- Born: 8 May 1934 Ranchi (present-day Jharkhand)
- Died: 19 May 2005 (aged 71) Kolkata, West Bengal, India
- Education: Government College of Art and Craft, Calcutta
- Known for: Painting Watercolour
- Movement: Contemporary art

= Shyamal Dutta Ray =

Indian painter (1934–2005)

Shyamal Dutta Ray, also spelt as Shyamal Dutt Ray (Bengali: শ্যামল দত্ত রায়) (8 May 1934 – 19 May 2005) was a Bengali contemporary painter.

His paintings marked a pivotal role in the history of the Bengal School of Art. He is recognised to have brought intensity to the medium of watercolours when the Bengal School of Art used light and watery hues.

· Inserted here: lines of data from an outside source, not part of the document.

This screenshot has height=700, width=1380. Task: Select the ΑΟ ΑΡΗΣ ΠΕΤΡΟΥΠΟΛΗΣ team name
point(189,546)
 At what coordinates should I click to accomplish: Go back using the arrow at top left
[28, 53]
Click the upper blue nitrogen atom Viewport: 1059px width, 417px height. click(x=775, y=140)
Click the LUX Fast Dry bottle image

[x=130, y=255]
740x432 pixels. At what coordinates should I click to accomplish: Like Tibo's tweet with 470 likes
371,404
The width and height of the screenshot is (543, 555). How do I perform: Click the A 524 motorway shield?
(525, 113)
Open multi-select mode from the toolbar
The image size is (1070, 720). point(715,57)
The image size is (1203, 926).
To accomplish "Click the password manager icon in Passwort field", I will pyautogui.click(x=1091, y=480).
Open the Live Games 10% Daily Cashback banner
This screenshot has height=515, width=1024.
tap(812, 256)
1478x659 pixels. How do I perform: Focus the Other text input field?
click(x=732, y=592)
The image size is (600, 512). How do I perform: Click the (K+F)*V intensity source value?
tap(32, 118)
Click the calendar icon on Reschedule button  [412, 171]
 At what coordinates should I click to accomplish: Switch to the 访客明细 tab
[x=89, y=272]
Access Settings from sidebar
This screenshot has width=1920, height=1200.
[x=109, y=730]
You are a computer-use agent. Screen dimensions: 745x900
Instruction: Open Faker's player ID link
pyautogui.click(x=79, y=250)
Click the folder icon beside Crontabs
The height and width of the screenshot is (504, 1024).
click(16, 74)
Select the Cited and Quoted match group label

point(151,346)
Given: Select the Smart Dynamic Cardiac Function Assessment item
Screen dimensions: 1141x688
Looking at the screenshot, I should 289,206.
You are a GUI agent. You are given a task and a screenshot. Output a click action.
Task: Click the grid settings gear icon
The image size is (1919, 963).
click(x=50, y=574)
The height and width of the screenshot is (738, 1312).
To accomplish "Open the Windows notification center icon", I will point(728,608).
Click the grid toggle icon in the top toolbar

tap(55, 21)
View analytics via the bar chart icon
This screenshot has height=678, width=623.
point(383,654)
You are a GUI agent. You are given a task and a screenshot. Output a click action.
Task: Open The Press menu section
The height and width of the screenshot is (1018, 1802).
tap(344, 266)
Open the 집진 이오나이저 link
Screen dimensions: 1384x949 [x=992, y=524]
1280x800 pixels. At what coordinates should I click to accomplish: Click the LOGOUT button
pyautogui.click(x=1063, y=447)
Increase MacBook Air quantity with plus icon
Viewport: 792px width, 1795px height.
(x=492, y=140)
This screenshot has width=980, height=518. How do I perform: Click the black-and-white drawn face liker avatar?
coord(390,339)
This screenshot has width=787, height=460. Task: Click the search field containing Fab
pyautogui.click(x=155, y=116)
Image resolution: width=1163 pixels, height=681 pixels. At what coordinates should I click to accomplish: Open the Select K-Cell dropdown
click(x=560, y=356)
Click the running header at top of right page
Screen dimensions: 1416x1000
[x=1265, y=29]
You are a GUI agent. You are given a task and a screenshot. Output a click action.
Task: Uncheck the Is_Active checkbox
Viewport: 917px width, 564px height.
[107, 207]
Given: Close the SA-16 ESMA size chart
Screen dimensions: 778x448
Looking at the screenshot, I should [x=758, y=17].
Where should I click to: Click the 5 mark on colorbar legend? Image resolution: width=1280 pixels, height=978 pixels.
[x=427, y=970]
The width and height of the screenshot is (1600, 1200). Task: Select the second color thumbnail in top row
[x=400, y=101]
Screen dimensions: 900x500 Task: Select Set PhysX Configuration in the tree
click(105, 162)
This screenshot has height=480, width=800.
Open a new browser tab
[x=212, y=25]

He was also one of the founding members of the artists' collective Society of Contemporary Artists.

Dutta Ray served as a teacher in the Jagadbandhu Institution.

His pieces can be found in the collections of the Glenbarra Art Museum in Japan, the Victoria and Albert Museum in London, the National Gallery of Modern Art in Delhi, the National Museum of Modern Art in Baghdad, the Chittagong University museum in Bangladesh, and the Shilpa Kala Academy, as well as the Government College of Arts in Dhaka, Bangladesh.

He was a recipient of the Gold Medal from the Academy of Fine Arts, Kolkata, in 1958. In 1982, he was honoured with the National Award from the Lalit Kala Akademi. In 1968, the Rabindra Bharati University honoured him with the Rabindra Bharati University Award.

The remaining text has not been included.